Swollen glands are a sign the body is fighting an infection. They usually get better by themselves in 2 to 3 weeks.


Check if your glands are swollen

Swollen glands feel like tender, painful lumps:

  • on each side of the neck
  • under the chin
  • in the armpits
  • around the groin

Glands (known as lymph glands or lymph nodes) swell near an infection to help your body fight it.

Sometimes a gland on just one side of the body swells.

You might also have other symptoms, such as a sore throat, cough or fever.

Things you can do yourself

Swollen glands go down in 2 or 3 weeks when the infection has gone.

You can help to ease the symptoms by:

  • resting
  • drinking plenty of fluids (to avoid dehydration)
  • taking painkillers like paracetamol or ibuprofen (do not give aspirin to children under 16)

When to get medical help

See a GP if:

  • your swollen glands are getting bigger or they have not gone down within 3 weeks
  • they feel hard or do not move when you press them
  • you're having night sweats or have a very high temperature (you feel hot and shivery) for more than 3 or 4 days
  • you have swollen glands and no other signs of illness or infection

When to get medical help

Get advice from 111 now if:

  • you have swollen glands and you're finding it very difficult to swallow

111 will tell you what to do. They can arrange a phone call from a nurse or doctor if you need one.
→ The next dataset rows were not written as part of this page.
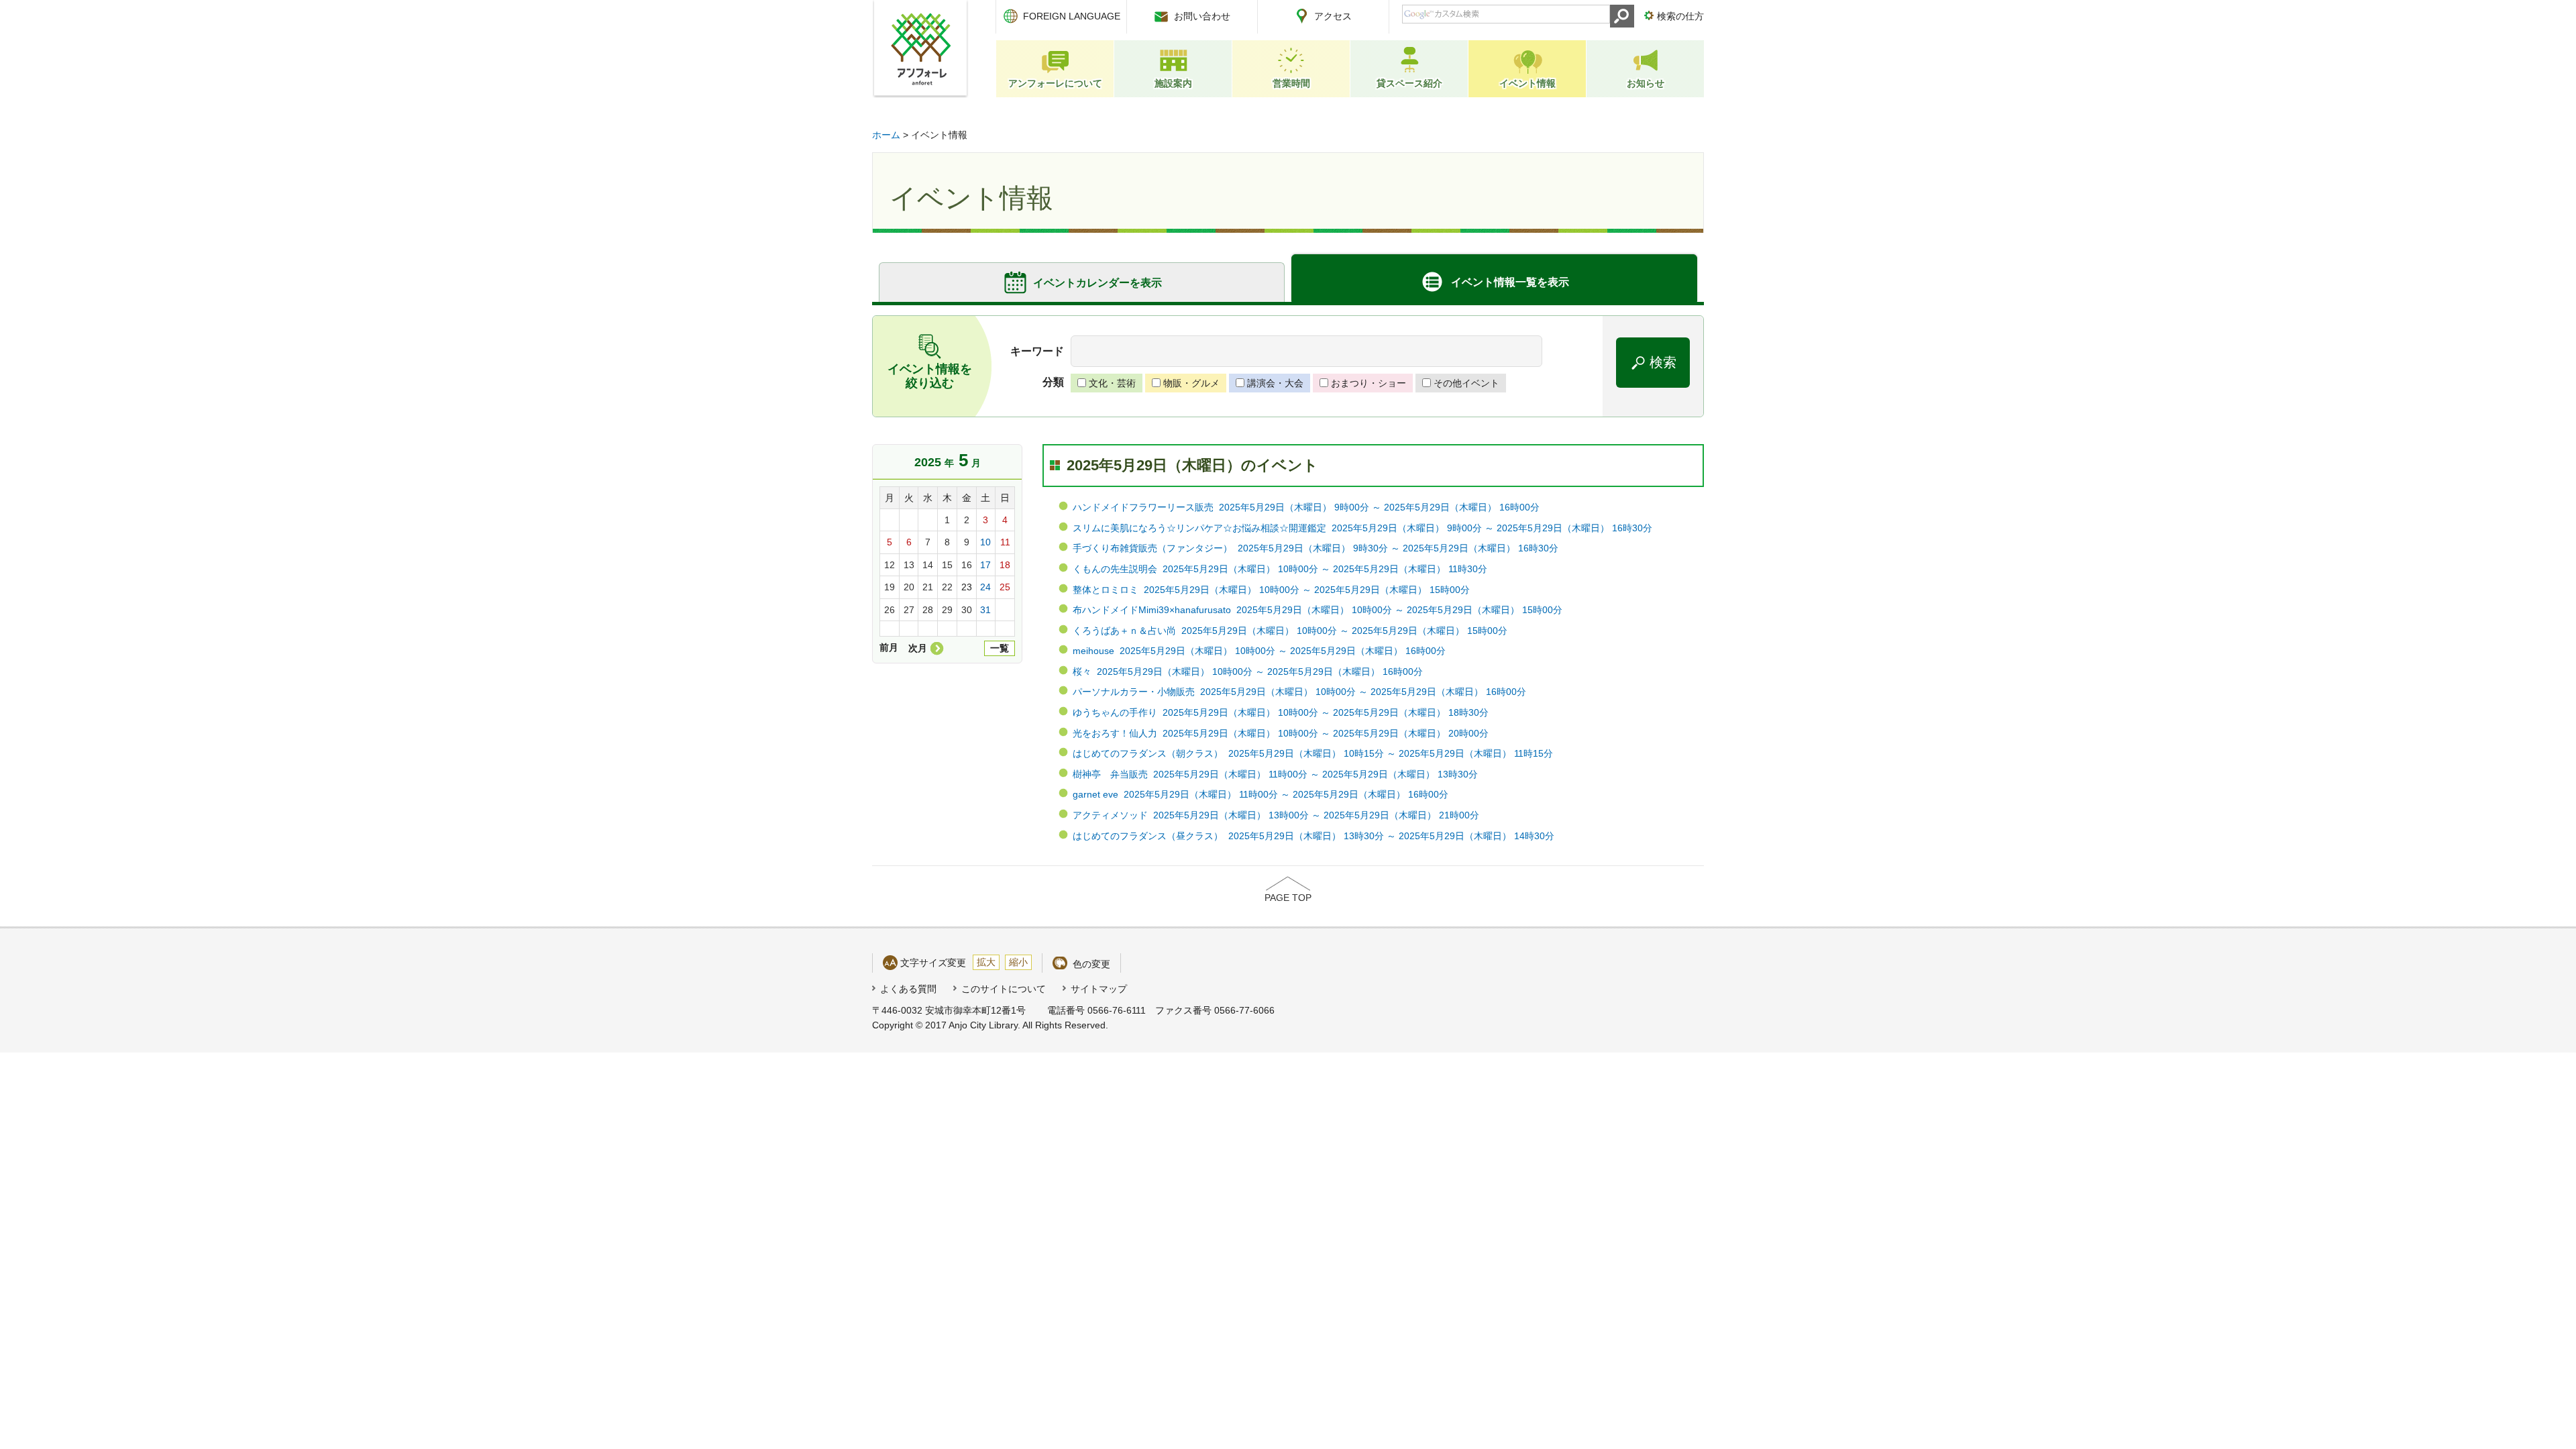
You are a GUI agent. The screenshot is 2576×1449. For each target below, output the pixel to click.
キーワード (1037, 351)
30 (966, 609)
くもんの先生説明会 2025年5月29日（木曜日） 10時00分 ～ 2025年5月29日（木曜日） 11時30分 (1280, 569)
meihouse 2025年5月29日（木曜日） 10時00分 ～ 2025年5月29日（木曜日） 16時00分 (1259, 650)
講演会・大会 (1275, 383)
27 (909, 609)
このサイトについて (1003, 988)
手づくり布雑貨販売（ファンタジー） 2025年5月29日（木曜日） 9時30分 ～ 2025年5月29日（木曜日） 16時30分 (1315, 548)
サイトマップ (1099, 988)
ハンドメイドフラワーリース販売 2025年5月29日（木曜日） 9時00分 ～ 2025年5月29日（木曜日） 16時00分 (1306, 507)
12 (889, 564)
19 (889, 587)
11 (1005, 542)
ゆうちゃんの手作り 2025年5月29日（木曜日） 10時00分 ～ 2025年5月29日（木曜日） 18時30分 (1281, 712)
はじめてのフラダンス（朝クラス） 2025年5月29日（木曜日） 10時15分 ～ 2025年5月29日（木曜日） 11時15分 (1313, 753)
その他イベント (1466, 383)
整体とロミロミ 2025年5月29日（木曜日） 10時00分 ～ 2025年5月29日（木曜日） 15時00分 (1271, 589)
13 (909, 564)
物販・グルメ (1191, 383)
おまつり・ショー (1368, 383)
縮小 (1018, 962)
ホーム (886, 134)
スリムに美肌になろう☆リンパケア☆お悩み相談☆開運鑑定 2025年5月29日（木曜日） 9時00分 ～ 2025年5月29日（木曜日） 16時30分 (1362, 528)
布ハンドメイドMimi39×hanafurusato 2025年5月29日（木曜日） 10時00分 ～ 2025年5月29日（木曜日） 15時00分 (1317, 609)
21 (927, 587)
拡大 (986, 962)
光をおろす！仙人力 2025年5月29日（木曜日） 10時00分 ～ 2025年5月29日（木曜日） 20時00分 (1281, 733)
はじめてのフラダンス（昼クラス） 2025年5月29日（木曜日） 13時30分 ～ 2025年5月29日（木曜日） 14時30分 (1313, 835)
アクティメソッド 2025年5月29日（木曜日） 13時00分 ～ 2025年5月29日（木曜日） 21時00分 (1276, 815)
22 (947, 587)
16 (966, 564)
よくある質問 (908, 988)
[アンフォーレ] (920, 49)
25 (1005, 587)
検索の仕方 (1680, 16)
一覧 (999, 648)
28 (927, 609)
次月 (917, 648)
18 (1005, 564)
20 (909, 587)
Go to 111.nhs.uk or call 111.

Other ways to get help

Get an urgent GP appointment

A GP may be able to treat you.

Ask your GP practice for an urgent appointment.

Causes of swollen glands

Do not self-diagnose – see a GP if you're worried.

Swollen glands are:

  • often caused by common illnesses like colds, tonsillitis and ear or throat infections
  • rarely caused by anything more serious, like cancer of the blood system (leukaemia) or lymph system (lymphoma)

If you see a GP, they'll recommend treatment depending on the cause, which might include antibiotics.